## Exercise prompt
Quote the lines from the line with "Tap the small" to the line with "click(752, 234)", both included, exactly as they appear.

## Dataset excerpts
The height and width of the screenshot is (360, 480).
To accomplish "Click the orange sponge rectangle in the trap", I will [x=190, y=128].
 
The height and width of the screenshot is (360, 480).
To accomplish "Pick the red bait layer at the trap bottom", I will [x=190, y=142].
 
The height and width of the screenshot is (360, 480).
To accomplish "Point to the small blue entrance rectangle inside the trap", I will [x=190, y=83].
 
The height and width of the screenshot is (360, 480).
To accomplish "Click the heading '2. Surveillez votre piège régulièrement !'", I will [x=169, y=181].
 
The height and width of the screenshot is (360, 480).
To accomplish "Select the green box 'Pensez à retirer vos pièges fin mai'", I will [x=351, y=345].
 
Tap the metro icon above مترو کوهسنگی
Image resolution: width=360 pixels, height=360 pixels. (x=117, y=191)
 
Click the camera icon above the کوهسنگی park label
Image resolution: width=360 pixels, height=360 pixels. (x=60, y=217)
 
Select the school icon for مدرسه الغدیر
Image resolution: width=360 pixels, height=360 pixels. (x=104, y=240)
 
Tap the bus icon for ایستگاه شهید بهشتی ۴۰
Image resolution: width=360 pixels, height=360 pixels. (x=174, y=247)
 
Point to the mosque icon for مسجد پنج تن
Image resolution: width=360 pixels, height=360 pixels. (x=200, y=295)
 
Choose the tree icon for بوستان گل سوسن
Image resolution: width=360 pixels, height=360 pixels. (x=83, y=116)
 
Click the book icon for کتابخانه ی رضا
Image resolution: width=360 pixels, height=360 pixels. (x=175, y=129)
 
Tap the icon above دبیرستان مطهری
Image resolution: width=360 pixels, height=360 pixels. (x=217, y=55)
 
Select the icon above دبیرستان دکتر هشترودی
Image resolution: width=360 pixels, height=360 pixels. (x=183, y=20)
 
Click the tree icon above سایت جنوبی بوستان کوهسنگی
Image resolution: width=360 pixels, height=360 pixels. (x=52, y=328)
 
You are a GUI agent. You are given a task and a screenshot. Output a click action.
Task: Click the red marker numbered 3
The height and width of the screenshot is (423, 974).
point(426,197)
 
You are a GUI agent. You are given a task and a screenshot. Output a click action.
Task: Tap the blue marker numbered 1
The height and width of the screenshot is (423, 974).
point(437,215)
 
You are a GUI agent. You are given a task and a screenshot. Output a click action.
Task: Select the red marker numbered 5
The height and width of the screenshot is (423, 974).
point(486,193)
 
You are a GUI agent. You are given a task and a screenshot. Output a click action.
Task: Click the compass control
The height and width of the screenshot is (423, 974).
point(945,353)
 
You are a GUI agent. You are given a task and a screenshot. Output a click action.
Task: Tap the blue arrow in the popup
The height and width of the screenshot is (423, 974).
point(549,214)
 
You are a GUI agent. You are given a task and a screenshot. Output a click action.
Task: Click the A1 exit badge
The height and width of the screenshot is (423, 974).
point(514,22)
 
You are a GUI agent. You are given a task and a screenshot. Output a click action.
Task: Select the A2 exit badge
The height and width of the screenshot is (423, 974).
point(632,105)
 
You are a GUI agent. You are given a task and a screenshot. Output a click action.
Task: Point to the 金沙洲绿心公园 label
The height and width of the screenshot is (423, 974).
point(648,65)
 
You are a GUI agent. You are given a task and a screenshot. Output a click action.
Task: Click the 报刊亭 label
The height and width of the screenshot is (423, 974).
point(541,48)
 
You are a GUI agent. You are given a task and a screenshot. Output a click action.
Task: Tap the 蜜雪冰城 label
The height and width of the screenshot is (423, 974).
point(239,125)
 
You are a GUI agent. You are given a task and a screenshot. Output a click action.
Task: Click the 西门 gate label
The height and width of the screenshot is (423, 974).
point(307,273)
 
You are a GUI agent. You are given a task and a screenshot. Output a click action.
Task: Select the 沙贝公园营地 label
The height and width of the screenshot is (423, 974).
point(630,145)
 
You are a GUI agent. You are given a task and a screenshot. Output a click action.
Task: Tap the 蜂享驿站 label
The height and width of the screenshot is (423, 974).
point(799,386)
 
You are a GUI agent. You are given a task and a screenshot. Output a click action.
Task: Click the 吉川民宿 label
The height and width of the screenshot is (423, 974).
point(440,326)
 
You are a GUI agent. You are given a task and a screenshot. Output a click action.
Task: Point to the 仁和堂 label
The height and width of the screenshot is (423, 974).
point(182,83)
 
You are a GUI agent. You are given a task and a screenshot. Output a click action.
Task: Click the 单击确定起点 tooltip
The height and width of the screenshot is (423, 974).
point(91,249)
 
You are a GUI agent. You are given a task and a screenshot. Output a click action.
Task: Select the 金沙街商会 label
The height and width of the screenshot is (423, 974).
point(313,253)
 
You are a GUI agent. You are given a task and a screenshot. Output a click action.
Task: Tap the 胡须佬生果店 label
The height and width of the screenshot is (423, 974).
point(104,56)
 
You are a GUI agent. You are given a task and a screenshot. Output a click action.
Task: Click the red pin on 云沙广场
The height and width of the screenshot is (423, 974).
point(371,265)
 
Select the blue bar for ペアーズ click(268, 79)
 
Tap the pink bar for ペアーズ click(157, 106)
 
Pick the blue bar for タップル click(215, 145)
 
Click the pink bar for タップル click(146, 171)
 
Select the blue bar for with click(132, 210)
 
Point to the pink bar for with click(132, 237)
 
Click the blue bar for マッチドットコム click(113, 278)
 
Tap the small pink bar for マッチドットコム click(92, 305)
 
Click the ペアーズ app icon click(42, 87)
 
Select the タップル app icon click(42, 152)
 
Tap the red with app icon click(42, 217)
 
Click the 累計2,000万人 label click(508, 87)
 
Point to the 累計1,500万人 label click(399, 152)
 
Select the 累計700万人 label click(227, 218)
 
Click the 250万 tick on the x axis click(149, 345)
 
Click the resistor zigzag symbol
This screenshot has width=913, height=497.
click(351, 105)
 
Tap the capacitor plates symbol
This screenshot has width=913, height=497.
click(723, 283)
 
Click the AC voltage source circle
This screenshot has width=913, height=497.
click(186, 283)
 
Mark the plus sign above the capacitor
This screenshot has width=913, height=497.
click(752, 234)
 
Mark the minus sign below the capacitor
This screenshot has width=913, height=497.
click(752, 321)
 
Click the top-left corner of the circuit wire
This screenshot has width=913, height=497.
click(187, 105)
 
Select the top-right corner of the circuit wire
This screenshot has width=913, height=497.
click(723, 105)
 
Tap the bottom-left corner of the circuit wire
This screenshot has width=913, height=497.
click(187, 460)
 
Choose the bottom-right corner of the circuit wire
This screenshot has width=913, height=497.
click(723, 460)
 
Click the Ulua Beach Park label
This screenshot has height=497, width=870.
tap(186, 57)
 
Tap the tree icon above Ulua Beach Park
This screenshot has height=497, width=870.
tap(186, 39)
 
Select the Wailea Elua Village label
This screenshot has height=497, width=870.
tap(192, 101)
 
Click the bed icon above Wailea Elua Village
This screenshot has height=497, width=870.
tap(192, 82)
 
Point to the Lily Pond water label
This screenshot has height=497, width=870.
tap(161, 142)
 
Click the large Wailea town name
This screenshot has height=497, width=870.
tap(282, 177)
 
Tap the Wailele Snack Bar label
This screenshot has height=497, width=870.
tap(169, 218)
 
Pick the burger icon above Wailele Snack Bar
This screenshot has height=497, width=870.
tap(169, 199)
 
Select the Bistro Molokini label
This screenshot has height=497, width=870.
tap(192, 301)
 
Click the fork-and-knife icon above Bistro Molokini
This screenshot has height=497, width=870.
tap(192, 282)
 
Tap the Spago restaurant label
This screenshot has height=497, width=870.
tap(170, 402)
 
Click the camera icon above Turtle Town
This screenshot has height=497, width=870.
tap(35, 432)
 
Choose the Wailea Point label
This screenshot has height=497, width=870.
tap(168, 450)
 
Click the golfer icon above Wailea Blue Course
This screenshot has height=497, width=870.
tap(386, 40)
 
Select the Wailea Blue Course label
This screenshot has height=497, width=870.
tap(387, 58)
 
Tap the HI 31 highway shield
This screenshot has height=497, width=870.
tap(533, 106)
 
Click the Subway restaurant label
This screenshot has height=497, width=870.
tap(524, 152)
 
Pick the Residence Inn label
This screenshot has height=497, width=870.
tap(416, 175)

## Solution for this exercise
Tap the small pink bar for マッチドットコム click(92, 305)
 
Click the ペアーズ app icon click(42, 87)
 
Select the タップル app icon click(42, 152)
 
Tap the red with app icon click(42, 217)
 
Click the 累計2,000万人 label click(508, 87)
 
Point to the 累計1,500万人 label click(399, 152)
 
Select the 累計700万人 label click(227, 218)
 
Click the 250万 tick on the x axis click(149, 345)
 
Click the resistor zigzag symbol
This screenshot has width=913, height=497.
click(351, 105)
 
Tap the capacitor plates symbol
This screenshot has width=913, height=497.
click(723, 283)
 
Click the AC voltage source circle
This screenshot has width=913, height=497.
click(186, 283)
 
Mark the plus sign above the capacitor
This screenshot has width=913, height=497.
click(752, 234)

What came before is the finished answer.